Segment Open

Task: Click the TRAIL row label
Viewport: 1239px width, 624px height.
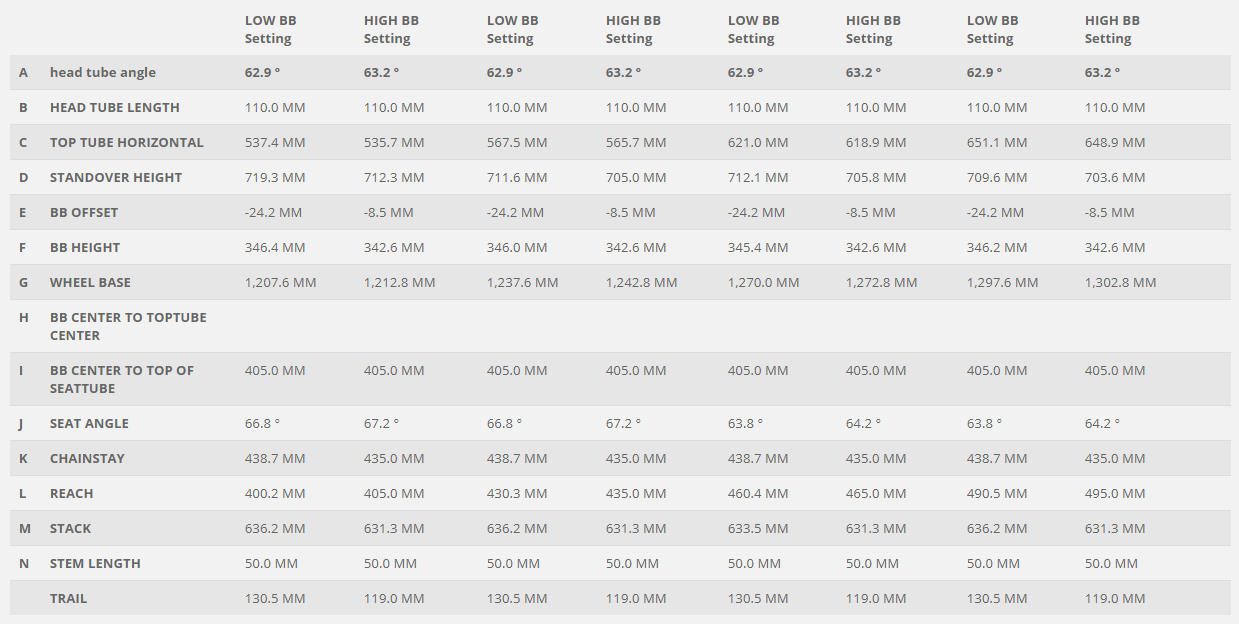Action: (68, 599)
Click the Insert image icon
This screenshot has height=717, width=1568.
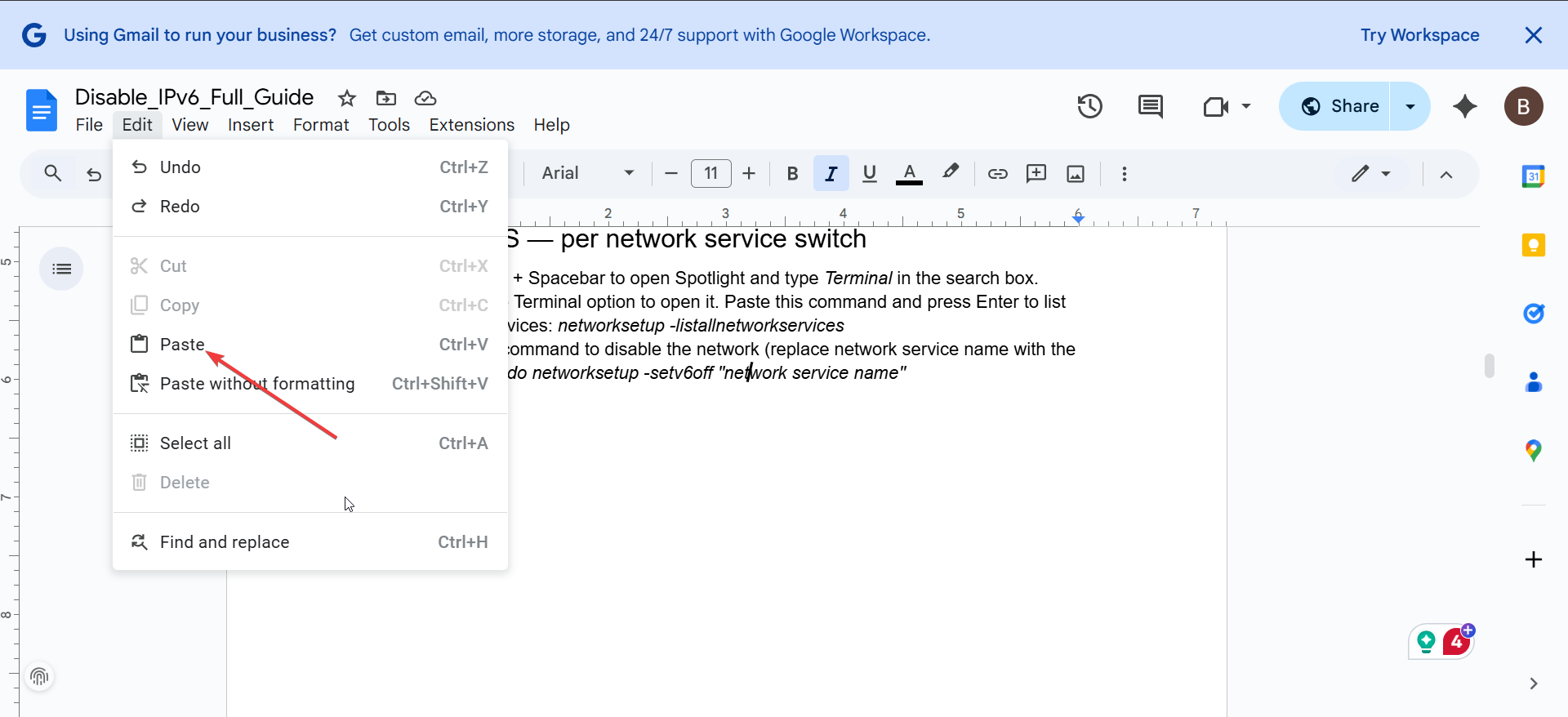[x=1076, y=173]
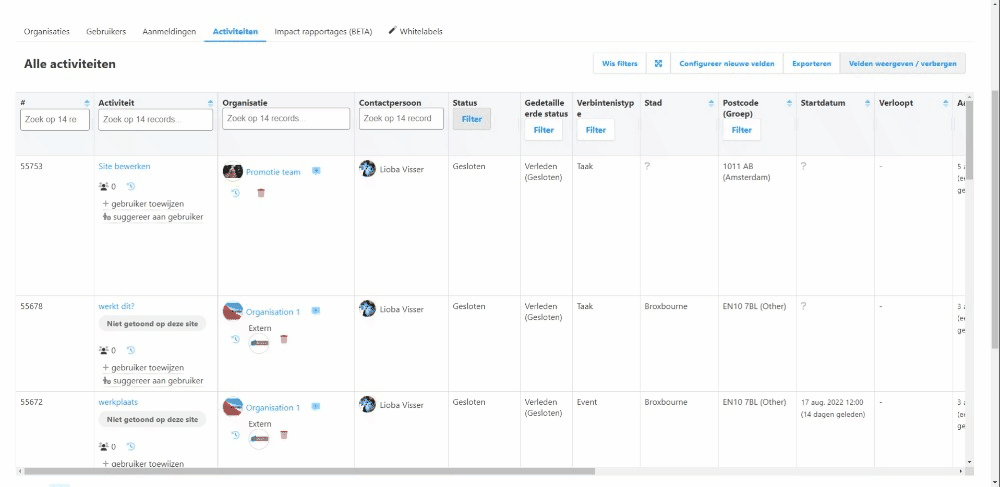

Segment Closed

Task brief: Every line of the data above should be quoted exactly. Omit the pictures.

Solution to this task:
Task: Click the TRAIL row label
Viewport: 1239px width, 624px height.
Action: (68, 599)
Click the Insert image icon
This screenshot has height=717, width=1568.
[x=1076, y=173]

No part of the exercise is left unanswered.